Evaluation of 'care bundles' for patients with chronic obstructive pulmonary disease (COPD): A multisite study in the UK
Background Chronic obstructive pulmonary disease (COPD) accounts for 10% of emergency hospital admissions in the UK annually. Nearly 33% of patients are readmitted within 28 days of discharge. We evaluated the effectiveness of implementing standardised packages of care called 'care bundles' on COPD readmission, emergency department (ED) attendance, mortality, costs and process of care. Methods This is a mixed-methods, controlled before-and-after study with nested case studies. 31 acute hospitals in England and Wales which introduced COPD care bundles (implementation sites) or provided usual care (comparator sites) were recruited and provided monthly aggregate data. 14 sites provided additional individual patient data. Participants were adults admitted with an acute exacerbation of COPD. Results There was no evidence that care bundles reduced 28-day COPD readmission rates: OR=1.02 (95% CI 0.83 to 1.26). However, the rate of ED attendance was reduced in implementation sites over and above that in comparator sites (implementation: IRR=0.63 (95% CI 0.56 to 0.71); comparator: IRR=1.12 (95% CI 1.02 to 1.24); group-time interaction p<0.001). At implementation sites, delivery of all bundle elements was higher but was only achieved in 2.2% (admissions bundle) and 7.6% (discharge bundle) of cases.
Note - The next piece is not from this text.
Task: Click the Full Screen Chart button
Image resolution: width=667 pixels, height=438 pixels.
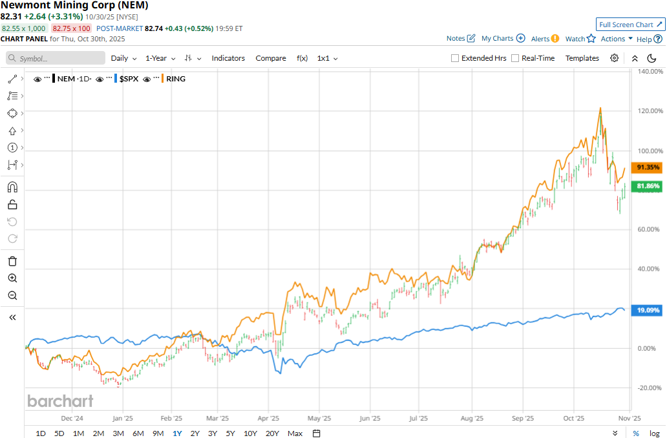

There was no evidence of cost-effectiveness. Staff viewed bundles positively, believing they help standardise practice and facilitate communication between clinicians. However, they lacked skills in change management, leading to inconsistent implementation. Discussion COPD care bundles were not effectively implemented in this study. They were associated with a reduced number of subsequent ED attendances, but not with change in readmissions, mortality or reduced costs. This is unsurprising given the low level of bundle uptake in implementation sites, and it remains to be determined if COPD care bundles affect patient care and outcomes when they are effectively implemented. Trial registration number ISRCTN13022442.